Several specialties to develop strong relationship and have their numbers... nephrologist I have been known to call them in the middle of the night to get the okay to start CRRT or emergency dialysis.
Cardiologist...cause they do crazy stuff that works that's not in any textbook í ½í¸¹and I have yet to meet one that freaks out.
Pulmonologist or intensivist when you have tried all the vent settings on your vent on that ARDS patient and you and the experienced RT are out of ideas in the middle of the night!
Infectious disease if your facility doesn't have a sepsis team. Find out their pet peeves..Sanford guide is awesome
Chaplain...if you are spiritual there are those cases that will have you wanting some spiritual guidance or continue to believe in humanity.
Earn your FCCS by SCCM they have several classes around the country. Attend CE offered by the local medical school if your place of work is affiliated with one.
Familiarize yourself with vent settings off the top of your head...I have heard the RTs complain there is nothing more annoying than intubating a patient emergently and the provider has no clue on basic settings.
Imaging position of ETTubes, Central lines, chest tube can be the determinants of life or death. Ask to rotate with radiologist and anesthesia. I learned how bag appropriately with the anesthesiologist years later! And intubate gracefully with anesthesia, intubate with head of bed up with ED doc.
Keep learning ask your intensivist for feedback consistently and ask for areas of improvement.
The rest enjoy it it's actually funí ½í±Œ
Hope that helps
ghillbert, MSN, NP
3,796 Posts
Agree with most of the above.
- Read, read, read.
- Listen to everyone (nurses, RT, specialists, ccm), but don't act on every suggestion, or that's all you will do all day. You have to sort and filter the input you get, and with time you get better at triaging whose advice to listen to and act on immediately. It takes a long time to develop your own instincts.
- Err on the side of caution, always, particularly with invasive procedures. If you can check something twice, ensure that they are acting safely, do it. If you ever get a bad, sinking, gut feeling - ask your CCM for help. There's often a valid reason you are worried.

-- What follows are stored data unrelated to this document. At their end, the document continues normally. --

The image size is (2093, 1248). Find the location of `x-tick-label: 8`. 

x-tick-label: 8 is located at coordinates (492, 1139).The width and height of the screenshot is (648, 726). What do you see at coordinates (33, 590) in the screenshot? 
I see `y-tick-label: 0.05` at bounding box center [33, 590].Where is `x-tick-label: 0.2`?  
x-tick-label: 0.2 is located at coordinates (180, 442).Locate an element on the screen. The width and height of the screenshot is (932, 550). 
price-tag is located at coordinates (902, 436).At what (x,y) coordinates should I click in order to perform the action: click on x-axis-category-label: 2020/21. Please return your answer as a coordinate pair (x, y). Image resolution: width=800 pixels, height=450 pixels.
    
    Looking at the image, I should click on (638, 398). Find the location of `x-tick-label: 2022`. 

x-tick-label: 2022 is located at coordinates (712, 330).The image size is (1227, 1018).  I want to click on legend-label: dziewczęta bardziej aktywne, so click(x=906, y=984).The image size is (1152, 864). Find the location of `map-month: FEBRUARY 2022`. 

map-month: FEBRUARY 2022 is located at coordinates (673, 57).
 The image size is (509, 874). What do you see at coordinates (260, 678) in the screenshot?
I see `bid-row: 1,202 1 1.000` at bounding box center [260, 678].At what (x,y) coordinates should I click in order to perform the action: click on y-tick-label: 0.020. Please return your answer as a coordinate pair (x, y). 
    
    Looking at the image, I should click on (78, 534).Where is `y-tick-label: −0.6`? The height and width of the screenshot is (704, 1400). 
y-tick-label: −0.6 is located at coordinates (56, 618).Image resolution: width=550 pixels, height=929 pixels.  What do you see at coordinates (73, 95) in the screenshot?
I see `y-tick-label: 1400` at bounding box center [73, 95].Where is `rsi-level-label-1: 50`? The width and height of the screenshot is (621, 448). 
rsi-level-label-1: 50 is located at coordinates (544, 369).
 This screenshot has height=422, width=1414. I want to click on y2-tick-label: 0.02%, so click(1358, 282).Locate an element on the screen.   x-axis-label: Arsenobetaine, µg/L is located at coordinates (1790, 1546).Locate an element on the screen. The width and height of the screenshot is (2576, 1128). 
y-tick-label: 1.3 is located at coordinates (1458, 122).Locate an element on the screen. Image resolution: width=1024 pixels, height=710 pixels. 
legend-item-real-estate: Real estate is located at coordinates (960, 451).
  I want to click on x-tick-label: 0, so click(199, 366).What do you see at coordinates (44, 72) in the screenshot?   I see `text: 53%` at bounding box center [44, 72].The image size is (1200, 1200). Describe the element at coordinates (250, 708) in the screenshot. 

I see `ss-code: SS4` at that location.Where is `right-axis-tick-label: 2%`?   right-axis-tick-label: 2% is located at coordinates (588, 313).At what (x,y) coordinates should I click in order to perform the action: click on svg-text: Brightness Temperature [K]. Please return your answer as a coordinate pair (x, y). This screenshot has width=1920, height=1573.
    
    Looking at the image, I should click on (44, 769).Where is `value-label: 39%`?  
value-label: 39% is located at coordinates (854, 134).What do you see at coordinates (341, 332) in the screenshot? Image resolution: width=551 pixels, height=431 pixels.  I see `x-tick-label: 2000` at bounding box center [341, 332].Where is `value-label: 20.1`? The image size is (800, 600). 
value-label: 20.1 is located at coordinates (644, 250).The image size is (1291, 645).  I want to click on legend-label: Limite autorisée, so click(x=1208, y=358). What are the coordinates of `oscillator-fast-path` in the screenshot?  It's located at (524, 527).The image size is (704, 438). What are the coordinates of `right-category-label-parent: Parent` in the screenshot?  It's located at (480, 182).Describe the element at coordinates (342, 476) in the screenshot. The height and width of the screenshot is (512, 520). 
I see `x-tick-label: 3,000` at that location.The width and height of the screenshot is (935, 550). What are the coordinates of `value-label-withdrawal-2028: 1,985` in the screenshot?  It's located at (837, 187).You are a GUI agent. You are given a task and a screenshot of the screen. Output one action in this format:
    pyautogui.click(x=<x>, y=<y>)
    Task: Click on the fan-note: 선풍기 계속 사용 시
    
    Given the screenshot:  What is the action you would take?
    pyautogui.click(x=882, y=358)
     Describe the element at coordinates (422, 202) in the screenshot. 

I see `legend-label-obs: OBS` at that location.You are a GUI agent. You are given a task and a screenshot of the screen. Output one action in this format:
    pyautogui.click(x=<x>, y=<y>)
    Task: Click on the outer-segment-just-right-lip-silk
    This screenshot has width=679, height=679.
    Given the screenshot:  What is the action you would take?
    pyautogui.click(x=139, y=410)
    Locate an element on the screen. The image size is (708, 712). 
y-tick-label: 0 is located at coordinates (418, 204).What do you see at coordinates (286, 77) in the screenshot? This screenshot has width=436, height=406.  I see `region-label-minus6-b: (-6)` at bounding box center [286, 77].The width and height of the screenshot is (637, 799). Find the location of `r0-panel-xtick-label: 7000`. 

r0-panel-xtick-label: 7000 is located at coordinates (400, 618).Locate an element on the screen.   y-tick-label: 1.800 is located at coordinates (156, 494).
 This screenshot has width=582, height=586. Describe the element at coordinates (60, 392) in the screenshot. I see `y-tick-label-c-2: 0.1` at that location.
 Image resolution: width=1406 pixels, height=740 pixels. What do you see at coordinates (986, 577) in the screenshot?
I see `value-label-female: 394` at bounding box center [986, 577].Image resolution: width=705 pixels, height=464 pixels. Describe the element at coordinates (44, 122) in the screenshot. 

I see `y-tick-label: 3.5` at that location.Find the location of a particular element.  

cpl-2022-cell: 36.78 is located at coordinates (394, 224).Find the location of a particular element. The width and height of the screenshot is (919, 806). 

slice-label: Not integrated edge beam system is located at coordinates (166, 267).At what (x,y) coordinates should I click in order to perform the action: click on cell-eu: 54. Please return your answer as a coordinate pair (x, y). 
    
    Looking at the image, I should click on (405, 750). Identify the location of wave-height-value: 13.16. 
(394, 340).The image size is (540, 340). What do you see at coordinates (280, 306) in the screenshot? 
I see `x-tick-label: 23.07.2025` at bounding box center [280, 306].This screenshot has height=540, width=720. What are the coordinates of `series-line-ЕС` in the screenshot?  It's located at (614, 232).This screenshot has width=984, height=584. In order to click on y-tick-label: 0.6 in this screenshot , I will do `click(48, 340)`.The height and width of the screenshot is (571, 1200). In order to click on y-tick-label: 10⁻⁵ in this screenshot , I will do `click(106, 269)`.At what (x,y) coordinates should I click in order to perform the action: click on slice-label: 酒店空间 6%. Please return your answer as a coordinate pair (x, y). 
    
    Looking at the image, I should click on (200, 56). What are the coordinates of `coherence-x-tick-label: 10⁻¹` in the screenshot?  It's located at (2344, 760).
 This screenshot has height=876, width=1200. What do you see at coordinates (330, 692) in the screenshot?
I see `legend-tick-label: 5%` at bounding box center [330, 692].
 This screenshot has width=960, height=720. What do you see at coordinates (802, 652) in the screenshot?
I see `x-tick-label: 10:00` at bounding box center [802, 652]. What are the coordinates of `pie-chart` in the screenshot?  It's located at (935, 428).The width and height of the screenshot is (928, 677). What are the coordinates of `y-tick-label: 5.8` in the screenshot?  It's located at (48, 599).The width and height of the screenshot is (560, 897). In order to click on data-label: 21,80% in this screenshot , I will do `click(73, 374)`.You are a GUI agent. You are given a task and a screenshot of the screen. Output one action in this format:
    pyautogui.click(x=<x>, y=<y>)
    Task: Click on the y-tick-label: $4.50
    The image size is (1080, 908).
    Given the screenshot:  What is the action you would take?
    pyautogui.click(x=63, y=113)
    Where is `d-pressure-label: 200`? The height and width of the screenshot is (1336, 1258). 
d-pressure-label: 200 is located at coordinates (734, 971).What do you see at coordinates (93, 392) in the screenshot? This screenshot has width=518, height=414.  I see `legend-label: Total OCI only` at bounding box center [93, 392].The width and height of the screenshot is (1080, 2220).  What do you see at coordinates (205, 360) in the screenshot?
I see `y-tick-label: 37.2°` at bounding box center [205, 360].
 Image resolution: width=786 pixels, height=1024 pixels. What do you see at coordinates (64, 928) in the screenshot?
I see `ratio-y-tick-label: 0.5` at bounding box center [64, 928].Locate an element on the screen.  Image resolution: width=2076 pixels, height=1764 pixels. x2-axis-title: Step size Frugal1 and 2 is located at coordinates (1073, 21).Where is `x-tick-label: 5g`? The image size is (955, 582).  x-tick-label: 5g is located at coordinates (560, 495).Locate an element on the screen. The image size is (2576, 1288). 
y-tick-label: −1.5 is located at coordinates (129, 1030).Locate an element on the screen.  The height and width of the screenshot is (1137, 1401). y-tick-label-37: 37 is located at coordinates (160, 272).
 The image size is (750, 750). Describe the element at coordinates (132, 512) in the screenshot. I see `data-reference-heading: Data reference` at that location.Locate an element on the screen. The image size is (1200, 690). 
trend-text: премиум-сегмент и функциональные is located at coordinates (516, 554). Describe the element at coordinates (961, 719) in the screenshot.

- The seasoned ICU nurses need you stat? Go. They have probably already tried several interventions, before they ever even thought of calling you. This is good and bad. But be warned that if they need you, they generally REALLY need you.
- There is a high turnover of ICU RNs because it is very demanding and not for everyone. Be supportive of the RNs, teach where you can, but don't get sucked into a beginner RN's paranoia. Listen to their concerns, explain what they should be watching for, and leave it.
- Treat the patient, not the numbers or data. It's easy in ICU to collect infinite labs and numbers and values- these are irrelevant if the patient looks perfect with a paO2 of 54, or crap with a paO2 of 100.
- Don't forget to ASK THE PATIENT or their family stuff you don't know. ie. what year they had such-and-such done, why they are on this med, how long this has been happening. So often people now rely on the EMR, which is only as good as whatever the past people entered.
- Use the available resources. SCCM membership is a must, use their website and get involved where you can.
- All your collaborating intensivists may tell you a different way of doing something. Don't get too attached to a particular way, or say "but so and so said xxx". Just listen, ask why they do it that way, try it their way - and when you are more experienced, you can take pieces of each advice and come up with how you prefer doing things. Just collect information and skills as a newbie.
- Don't try to be an ICU nurse. The transition at times can be tough, and sometimes to engender collegiality, you have to jump in and reposition a patient, or help with some "nurse duties" - continue to do so, but don't forget to delegate non-APP tasks too.
There's not much you can totally learn before starting - its a constant learning process to work in critical care!